Verwechslungen und Vorurteile
„Es ist die Sehnsucht nach der Vergangenheit, nach Retro, Vintage und verloren geglaubter Männlichkeit“, wurde mir auf der Messe von begeisterten Barbern und Vertretern erfolgreicher Barbershop-Anbieter der ungebrochene Trend erklärt. Des Weiteren wurde mir versichert, dass der Trend ja nun bereits einige Jahre anhielte und dabei sei, sich zu manifestieren. „Die Leute haben den Vollbart als Trend akzeptiert und bringen ihn nicht (mehr) in Verbindung mit Islamisten“, lautete der Tenor. Doch ist das wirklich so? Ich bin da skeptisch. Und bei meiner Recherche habe ich einiges gefunden, das diese These ein wenig zum Wunschdenken werden lässt. So gab das Internetportal kurier.at z. B. die Erfahrungen des österreichischen Caritas-Geschäftsführers wieder, als dieser auf den Bartwuchs-Trend aufsprang und sich alsbald als Dschihadist, Radikaler, Taliban, Hisbollahmitglied, IS-Kämpfer, Terrorist, Asylant, Sandler, Penner und Hipster beschimpfen lassen musste. Er hätte es nach eigenen Angaben nicht für möglich gehalten, was er sich da alles anhören musste, erzählte er auf Facebook. Und konnte sich nach diesen Anfeindungen gut vorstellen, was Menschen ganz generell aufgrund von bloßen Äußerlichkeiten erleiden müssen, ohne die Möglichkeit zu erhalten, sich zu erklären. Der Bart soll inzwischen jedenfalls wieder ab sein. Schade eigentlich! Aber leider kein Einzelfall!
Anderes Beispiel: Erst kürzlich ging folgendes Ereignis durch die Medien: Etwa 20 Mitglieder des schwedischen Klubs „Bearded Villains“ posierten in dunkler Kleidung, langen Bärten und mit schwarzer Flagge in der Öffentlichkeit für ein Gruppenfoto. Ein besorgter Mitbürger alarmierte die Polizei in der Annahme, es handele sich um IS-Kämpfer. Doch es kam heraus, dass die bärtigen Mitglieder keineswegs Terroristen waren, sondern ganz im Gegenteil, sie sich sogar gegen Homophobie und Rassismus einsetzen. Die einzige Gemeinsamkeit: der lange Bart und die schwarze Flagge! Vorurteil pur!
Misstrauische Blicke
Auch ich habe sie schon gesehen (und ehrlich zugegeben auch selbst schon riskiert): die misstrauischen Blicke beim Check-in am Flughafen, am Bahnsteig oder beim Sonntagsspaziergang durch den Stadtpark, wenn dunkel gekleidete Männer mit langen Vollbärten den Weg kreuzen. Die müssen sich allgemein ganz schön viel gefallen lassen, angefangen von abwertenden Blicken über böse Kommentare bis hin zu öffentlichen Anfeindungen.
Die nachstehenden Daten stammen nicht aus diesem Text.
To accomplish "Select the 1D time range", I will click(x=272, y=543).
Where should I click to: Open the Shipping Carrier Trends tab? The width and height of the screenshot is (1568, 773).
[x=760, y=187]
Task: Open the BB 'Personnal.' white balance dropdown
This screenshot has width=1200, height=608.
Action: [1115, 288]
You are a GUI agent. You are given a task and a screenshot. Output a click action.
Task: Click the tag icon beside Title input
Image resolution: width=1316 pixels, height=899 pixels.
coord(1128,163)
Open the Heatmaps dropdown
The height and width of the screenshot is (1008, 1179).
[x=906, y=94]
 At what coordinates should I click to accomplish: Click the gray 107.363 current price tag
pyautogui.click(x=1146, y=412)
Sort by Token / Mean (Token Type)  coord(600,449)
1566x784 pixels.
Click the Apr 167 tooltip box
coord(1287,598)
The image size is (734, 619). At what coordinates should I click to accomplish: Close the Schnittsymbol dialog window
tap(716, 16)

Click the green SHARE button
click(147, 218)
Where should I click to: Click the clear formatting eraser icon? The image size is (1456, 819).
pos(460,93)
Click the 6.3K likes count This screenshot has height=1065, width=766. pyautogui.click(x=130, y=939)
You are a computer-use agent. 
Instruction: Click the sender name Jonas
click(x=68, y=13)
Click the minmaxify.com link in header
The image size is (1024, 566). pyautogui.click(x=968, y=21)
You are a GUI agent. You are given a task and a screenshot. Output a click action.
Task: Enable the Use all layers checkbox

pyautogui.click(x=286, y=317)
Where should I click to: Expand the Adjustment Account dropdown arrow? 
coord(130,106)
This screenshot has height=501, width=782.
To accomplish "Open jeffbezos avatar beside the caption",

Alles nur Hysterie oder verständliche Reaktionen besorgter und verängstigter Mitbürger? In Zeiten von Dschihadismus, Salafismus und Terrorismus ist es einerseits nur allzu verständlich, dass die Bartmode polarisiert. Doch muss sich Mann wirklich rechtfertigen, wenn er sich für die haarige Variante seiner unteren Gesichtshälfte entscheidet?
Die wenigsten Bartträger sind Terroristen, aber leider sind die meisten Terroristen Bartträger!
Der Bart ist definitiv modisches Statement und wäre ein Trend wie jeder andere auch, wäre er nicht gleichzeitig zum unfreiwilligen Symbol gefährlicher Terroristen avanciert. Verbrecher wie Osama bin Laden, Abu Bakr al-Baghdadi oder auch Christen, die sich plötzlich zu IS bekennen und symbolisch einen Bart wachsen lassen, verleihen dem Barttrend ein „Geschmäckle“. Und wen wundert`s, wenn sich das Klischee, „alle Islamisten haben lange Bärte“, sogar in der islamischen Welt hartnäckig hält? Natürlich stimmt es, dass der Rauschebart viele Terroristen kennzeichnet und von diesen offensichtlich dazu missbraucht wird, ihrer politischen Gesinnung Ausdruck zu verleihen, aber Fakt ist, dass nur eine geringe Minderheit aller Muslime, die Vollbart tragen, terroristisch orientiert sind. Doch reichen Fakten immer aus?
Sogar in der Türkei distanzieren sich immer mehr Bartträger von ihrer haarigen Pracht und lassen sie abrasieren, weil sie als Islamisten angefeindet werden. Das berichtet die Zeitung „Hürriyet“. So seien z. B. in der südosttürkischen Stadt Diyarbakir viele Bartträger für Sympathisanten des IS gehalten und sogar von einem Mob verfolgt worden, berichtet das Blatt. Ein örtlicher Friseur erzählt: „Einige Bürger, die nichts mit dem IS oder der Hisbollah zu tun haben, sind wegen ihrer Bärte schikaniert worden. Ich mache diese Arbeit seit 15 Jahren und habe noch nie so viele Bärte rasiert“, wird er in Hürriyet zitiert.
Auf den Catwalks, in den Hochglanzmagazinen, beim Friseur und in Barbershops, überall wird er gefeiert und avanciert weiterhin zum Kult, der Bart. Doch verträgt sich dieser Trend tatsächlich mit der ungewollten Symbolkraft, die durch ihn von den derzeit gefährlichsten Menschen der Welt ausgeht? Man muss bei Google nur mal die Stichworte „IS-Kämpfer“ und „Fotos“ eingeben.
Was meint ihr, liebe Friseure und Barbiere? Wird sich der Barttrend dauerhaft durchsetzen oder droht ihm in absehbarer Zeit das politische Aus?